## Your assignment
Counting task for the data below: how many lines hold the word "computer"? Answer with the number only.

[Records from a data source]

★ ★ ★

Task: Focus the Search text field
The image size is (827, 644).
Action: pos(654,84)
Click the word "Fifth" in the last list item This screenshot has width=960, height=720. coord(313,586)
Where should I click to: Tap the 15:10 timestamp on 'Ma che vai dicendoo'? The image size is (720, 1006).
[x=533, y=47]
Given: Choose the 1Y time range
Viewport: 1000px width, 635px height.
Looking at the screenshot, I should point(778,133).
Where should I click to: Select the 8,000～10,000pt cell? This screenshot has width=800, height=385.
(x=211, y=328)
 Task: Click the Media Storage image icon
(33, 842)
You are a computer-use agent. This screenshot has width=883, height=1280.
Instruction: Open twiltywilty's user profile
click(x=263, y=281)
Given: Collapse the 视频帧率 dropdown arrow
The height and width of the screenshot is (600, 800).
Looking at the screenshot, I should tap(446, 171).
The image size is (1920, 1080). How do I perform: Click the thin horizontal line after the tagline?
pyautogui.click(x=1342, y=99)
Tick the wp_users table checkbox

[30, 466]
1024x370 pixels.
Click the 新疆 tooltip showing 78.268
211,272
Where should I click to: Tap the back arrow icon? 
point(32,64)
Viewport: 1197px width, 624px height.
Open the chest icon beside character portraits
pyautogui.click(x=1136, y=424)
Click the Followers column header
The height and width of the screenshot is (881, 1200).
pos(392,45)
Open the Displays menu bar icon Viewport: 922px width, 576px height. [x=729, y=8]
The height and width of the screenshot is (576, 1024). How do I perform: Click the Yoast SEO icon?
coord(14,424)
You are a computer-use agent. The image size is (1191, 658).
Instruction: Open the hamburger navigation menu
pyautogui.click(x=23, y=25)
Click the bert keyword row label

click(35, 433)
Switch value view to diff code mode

★ ★ ★

## Solution
2